10+ Year Member Top Contributors Of The Month



Thanks Tedster,

so the only real way is to basically put link on each page manually?

I have one more question

does that mean if a website is placing this link under the templates editable region (note: not including within editable region), does that mean that this site is actually using CMS?

<!-- InstanceEndEditable -->
<link rel="canonical" href="http://www.mysite.com/dir_one/index.html">

tedster

7:01 pm on Sep 15, 2011 (gmt 0)

WebmasterWorld Senior Member 10+ Year Member



Are you talking about Dreamweaver? I haven't used it since the canonical link was introduced. But, from what I recall, that does sound like someone is manually adding the actual canonical URL to every page.

AlexB77

7:33 pm on Sep 15, 2011 (gmt 0)

10+ Year Member Top Contributors Of The Month



It is Dreamweaver and Yes it does not, but then what we are left with?

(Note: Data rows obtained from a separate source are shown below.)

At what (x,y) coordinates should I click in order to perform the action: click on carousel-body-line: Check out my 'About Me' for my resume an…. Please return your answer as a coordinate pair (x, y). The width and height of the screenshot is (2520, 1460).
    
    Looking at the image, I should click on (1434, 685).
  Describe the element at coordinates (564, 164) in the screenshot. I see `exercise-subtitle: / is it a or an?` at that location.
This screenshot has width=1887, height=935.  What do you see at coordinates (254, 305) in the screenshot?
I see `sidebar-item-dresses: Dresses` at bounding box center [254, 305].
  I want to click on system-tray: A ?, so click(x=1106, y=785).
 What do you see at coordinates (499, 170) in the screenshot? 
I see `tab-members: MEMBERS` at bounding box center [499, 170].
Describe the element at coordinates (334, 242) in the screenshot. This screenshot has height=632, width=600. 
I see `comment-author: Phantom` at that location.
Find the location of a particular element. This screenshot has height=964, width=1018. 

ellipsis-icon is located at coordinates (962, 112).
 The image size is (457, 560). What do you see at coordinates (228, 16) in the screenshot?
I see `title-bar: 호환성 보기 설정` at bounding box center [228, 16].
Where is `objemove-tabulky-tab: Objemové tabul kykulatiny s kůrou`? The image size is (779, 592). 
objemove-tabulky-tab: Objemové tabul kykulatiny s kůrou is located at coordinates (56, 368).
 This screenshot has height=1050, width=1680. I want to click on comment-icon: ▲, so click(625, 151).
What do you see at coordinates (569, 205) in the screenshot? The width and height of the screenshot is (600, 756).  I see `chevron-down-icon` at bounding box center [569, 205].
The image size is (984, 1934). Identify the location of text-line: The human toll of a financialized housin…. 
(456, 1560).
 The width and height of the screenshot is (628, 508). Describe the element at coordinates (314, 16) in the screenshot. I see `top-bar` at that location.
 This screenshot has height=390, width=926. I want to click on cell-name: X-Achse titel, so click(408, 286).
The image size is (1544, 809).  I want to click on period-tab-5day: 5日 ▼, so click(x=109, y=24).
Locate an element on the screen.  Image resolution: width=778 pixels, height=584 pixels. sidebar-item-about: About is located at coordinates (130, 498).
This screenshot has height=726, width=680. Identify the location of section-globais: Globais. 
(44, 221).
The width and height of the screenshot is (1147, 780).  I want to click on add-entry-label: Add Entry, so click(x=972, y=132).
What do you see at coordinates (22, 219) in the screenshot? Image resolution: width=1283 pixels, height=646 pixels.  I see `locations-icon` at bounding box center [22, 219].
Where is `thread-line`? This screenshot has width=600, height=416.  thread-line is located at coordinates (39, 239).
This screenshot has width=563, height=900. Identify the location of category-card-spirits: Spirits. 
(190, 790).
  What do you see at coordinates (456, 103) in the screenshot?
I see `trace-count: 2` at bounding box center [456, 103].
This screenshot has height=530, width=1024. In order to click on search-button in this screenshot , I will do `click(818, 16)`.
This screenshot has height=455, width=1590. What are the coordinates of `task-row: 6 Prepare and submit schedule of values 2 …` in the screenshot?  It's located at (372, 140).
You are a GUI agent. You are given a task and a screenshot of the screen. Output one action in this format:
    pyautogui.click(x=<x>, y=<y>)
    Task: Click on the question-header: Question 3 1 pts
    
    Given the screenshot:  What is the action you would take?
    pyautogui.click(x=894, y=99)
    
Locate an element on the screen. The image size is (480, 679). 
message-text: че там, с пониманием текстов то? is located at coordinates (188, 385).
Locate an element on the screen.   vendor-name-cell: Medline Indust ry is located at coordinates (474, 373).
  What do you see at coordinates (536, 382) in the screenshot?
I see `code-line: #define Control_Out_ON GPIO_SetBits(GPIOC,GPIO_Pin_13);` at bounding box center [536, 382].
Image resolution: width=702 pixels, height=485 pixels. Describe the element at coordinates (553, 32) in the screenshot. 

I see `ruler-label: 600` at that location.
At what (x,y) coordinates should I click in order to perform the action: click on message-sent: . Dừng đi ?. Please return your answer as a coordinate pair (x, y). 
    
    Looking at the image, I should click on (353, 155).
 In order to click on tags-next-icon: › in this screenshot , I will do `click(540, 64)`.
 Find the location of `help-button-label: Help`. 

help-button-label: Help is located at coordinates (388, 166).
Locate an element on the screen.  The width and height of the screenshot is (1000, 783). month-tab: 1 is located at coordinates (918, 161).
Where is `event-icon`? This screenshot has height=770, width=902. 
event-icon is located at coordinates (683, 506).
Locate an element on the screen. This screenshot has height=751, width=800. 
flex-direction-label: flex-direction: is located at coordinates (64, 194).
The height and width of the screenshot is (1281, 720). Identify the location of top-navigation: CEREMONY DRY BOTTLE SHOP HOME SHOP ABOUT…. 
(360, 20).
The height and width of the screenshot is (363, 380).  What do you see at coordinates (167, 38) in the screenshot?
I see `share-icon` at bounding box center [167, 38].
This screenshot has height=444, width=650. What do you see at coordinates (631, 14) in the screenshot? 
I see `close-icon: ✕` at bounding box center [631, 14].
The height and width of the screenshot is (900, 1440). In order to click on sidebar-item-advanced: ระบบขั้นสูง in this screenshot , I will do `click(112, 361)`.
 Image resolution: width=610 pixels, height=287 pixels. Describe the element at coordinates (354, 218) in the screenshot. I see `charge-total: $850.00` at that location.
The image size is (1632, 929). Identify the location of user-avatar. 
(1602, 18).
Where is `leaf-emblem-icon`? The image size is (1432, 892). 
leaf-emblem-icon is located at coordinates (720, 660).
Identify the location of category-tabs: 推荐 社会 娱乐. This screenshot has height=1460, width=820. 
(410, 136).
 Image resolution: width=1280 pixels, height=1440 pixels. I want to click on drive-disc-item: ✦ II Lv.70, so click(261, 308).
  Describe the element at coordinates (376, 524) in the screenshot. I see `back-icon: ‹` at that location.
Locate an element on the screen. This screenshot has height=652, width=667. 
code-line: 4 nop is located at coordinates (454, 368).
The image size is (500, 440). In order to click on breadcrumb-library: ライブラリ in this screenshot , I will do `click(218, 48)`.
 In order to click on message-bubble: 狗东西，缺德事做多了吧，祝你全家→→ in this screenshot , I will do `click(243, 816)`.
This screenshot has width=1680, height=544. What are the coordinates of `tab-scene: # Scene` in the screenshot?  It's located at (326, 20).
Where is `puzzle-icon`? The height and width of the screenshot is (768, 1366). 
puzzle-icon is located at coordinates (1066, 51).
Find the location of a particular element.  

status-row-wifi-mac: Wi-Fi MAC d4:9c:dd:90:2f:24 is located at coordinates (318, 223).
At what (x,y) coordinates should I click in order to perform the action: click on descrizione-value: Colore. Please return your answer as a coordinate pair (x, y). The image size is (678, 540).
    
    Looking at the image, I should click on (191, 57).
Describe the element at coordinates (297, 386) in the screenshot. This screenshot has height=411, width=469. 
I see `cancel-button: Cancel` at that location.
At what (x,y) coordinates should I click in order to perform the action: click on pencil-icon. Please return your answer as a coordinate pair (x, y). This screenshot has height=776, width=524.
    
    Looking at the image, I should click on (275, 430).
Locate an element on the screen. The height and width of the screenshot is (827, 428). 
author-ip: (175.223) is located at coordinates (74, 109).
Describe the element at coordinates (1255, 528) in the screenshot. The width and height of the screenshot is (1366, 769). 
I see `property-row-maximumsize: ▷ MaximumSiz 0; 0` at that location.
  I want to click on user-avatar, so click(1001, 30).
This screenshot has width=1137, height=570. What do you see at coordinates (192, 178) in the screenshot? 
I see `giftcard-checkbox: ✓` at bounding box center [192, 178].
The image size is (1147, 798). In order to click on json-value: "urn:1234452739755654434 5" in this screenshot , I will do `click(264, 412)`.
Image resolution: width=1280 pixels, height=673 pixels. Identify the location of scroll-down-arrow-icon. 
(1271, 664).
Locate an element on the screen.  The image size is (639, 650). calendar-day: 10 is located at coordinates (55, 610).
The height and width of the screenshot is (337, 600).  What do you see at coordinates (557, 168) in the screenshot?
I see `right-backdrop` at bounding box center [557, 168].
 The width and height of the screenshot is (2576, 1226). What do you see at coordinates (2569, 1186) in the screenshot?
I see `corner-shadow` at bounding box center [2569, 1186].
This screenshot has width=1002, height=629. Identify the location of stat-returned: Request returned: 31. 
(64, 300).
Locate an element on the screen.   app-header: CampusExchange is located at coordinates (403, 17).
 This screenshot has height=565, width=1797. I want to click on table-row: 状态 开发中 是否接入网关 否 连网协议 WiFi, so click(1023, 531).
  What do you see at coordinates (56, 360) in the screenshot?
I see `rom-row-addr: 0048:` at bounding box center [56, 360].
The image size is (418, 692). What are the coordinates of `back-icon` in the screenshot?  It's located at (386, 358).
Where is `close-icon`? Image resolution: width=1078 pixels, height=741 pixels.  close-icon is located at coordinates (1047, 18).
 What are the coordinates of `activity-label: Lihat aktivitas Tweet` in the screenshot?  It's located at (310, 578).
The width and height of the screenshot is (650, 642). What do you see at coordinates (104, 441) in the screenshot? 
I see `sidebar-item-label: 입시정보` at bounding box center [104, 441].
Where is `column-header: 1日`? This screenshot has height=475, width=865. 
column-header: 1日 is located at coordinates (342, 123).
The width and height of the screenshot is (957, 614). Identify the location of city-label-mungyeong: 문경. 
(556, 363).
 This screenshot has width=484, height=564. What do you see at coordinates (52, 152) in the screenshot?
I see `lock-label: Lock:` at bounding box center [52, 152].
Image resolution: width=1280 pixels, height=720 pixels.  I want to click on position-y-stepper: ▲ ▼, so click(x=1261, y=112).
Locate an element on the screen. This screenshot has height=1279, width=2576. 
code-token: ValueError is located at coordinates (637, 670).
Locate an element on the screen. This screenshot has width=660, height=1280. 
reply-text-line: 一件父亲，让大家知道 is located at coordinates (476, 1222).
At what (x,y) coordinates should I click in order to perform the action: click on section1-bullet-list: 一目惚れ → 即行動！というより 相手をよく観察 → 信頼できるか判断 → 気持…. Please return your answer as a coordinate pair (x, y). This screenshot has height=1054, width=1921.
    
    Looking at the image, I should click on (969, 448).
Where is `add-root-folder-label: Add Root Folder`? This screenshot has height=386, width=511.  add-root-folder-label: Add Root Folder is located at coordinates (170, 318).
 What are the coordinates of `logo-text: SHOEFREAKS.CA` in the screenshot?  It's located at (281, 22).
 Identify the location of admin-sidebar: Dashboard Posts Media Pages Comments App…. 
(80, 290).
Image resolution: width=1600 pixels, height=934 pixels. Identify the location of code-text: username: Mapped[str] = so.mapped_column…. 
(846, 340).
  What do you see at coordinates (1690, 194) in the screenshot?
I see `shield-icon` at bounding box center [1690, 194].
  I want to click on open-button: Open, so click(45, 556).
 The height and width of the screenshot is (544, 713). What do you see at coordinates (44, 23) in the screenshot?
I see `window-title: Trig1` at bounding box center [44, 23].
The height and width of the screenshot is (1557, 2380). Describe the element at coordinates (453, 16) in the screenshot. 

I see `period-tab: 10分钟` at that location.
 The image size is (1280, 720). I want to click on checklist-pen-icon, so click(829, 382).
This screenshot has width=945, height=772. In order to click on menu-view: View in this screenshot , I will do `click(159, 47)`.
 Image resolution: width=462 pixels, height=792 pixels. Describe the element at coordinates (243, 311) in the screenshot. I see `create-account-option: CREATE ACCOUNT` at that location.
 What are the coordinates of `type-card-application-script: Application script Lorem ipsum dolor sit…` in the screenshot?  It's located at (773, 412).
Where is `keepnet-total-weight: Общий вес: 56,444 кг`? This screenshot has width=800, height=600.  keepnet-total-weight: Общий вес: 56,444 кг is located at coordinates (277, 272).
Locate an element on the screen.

There may be some sort of php snippet that can basically strip or simply copy the URL before any "?" mark or something?

tedster

11:07 pm on Sep 15, 2011 (gmt 0)

WebmasterWorld Senior Member 10+ Year Member



But where would the url be sourced from? You don't want a canonical link to be generated on the fly - it should be actually written into the page.

If you're concerned about stripping any bad query strings, I'd do that in your own .htaccess file, not with the canonical link tag that depends on the search engines getting it right.